第107回内科学会総会

 東京国際フォーラムで開催された、第107回内科学会総会に行きました。普段専門外の講演を聴く機会は少ないですが、内科学会総会ではさまざまな分野のレビューを聴くことができます。
 会頭の小林祥泰先生は脳卒中の第一人者、会頭講演は脳卒中についてです。特に、小林先生が中心になって実施された脳卒中データバンクや、脳ドックで見つかる無症候性脳梗塞に関するお話は興味深く拝聴しました。脳卒中データバンクのデータベースは、脳ドック用データベース、脳卒中地域連携パス用データベースともリンクし、さらに電子カルテにもリンクさせる作業中とか。データベース化により、さらなるエビデンスの構築が期待できます。また、救急隊が脳卒中患者を適切な施設に搬送できるように作成した病院前ケアスケールは、脳梗塞の診断率約70%など有効に活用されているようです。
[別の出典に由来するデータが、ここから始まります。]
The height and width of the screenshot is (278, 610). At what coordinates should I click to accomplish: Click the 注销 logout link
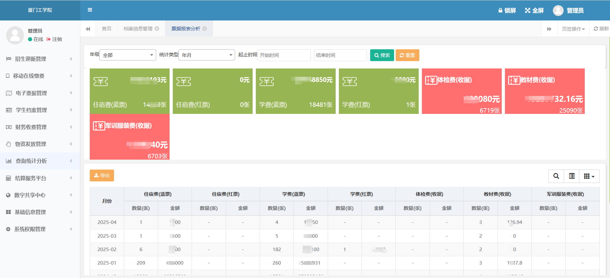coord(54,39)
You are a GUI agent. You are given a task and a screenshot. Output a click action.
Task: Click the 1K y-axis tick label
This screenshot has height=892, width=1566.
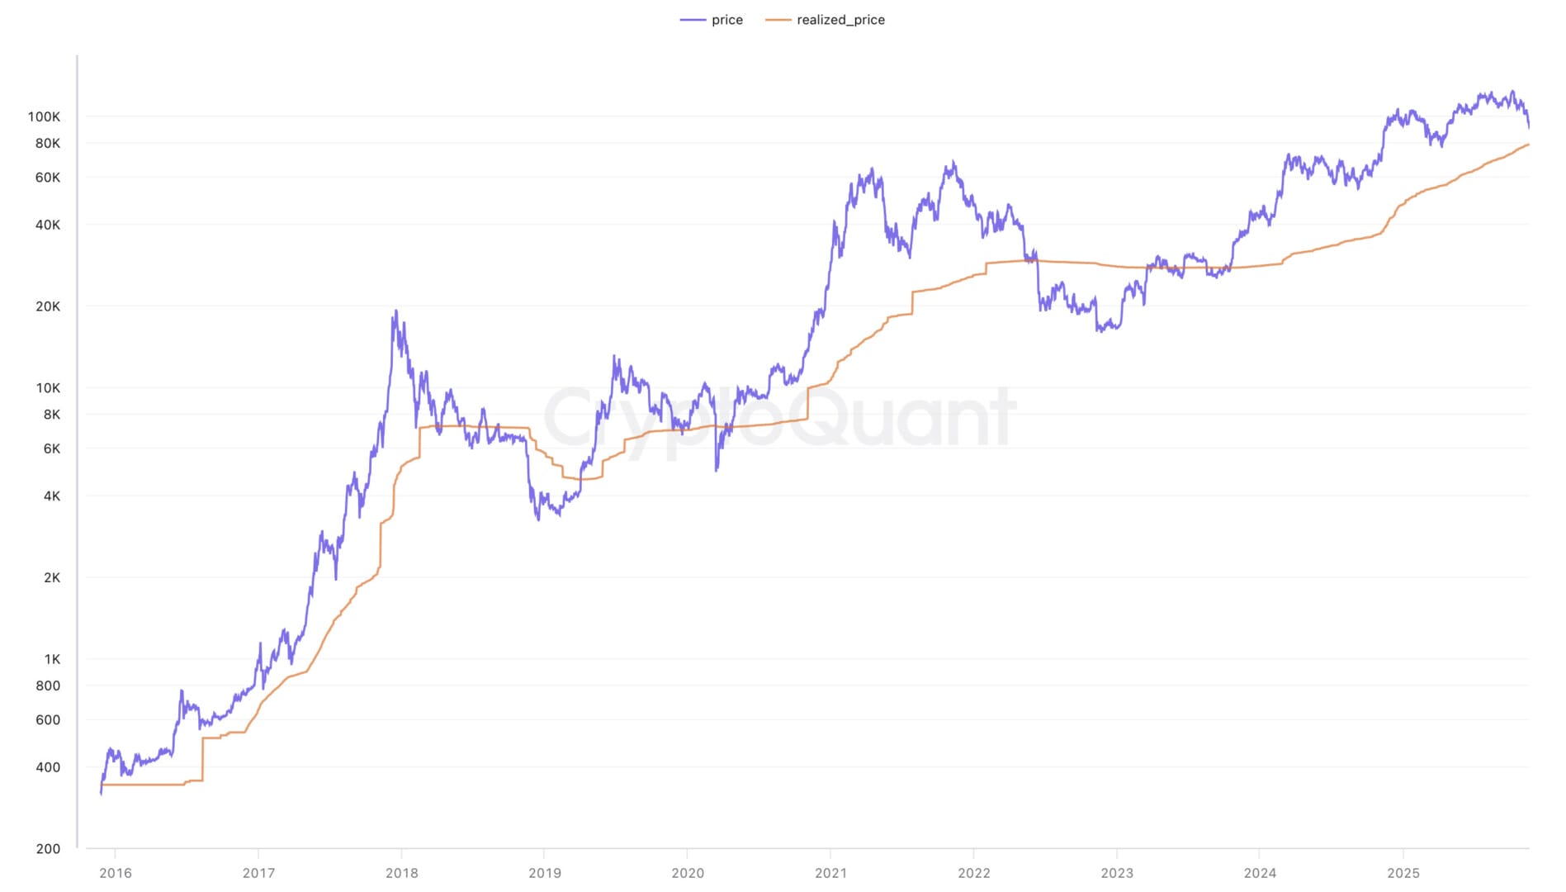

 熊本大学の小川久雄先生からは、冠攣縮性狭心症についての講演がありました。欧米に比べると日本人には多いそうです。カルシウム拮抗薬が有効なこと、薬剤溶出ステントは内皮機能障害が生じやすく、冠攣縮も起こりやすいそうです。
 名古屋大学松尾清一先生からは、ネフローゼ症候群の講演がありました。腎生検についてもregstrationがあるそうですが、糖尿病性腎症のように原因が明らかな症例ではあえて腎生検を行うことは少ないことがバイアスだそうです。浮腫には減塩とループ利尿薬、蛋白尿にはレニンアンギオテンシン系阻害薬が有効な場合があるそうです。
 ポスター会場では、新潟県立中央病院から、脳卒中地域連携パス改訂作業のweb会議の導入の試みが報告されていました。印旛脳卒中地域連携パスでもそうですが、地方では集合するにも移動時間がかかります。大人数となると会議室を確保するにも費用がかかります。web会議はさまざまな負担を軽減します。ただし、脳卒中地域連携パスの会議は「顔の見える連携を」という目的もあるので、全てをnet上で行うのは賛成できません。
 内科学会総会や国際学会も、webにしてしまえば、大変な費用が削減できますし、大人数の移動がなくなれば地球温暖化削減にも貢献できます。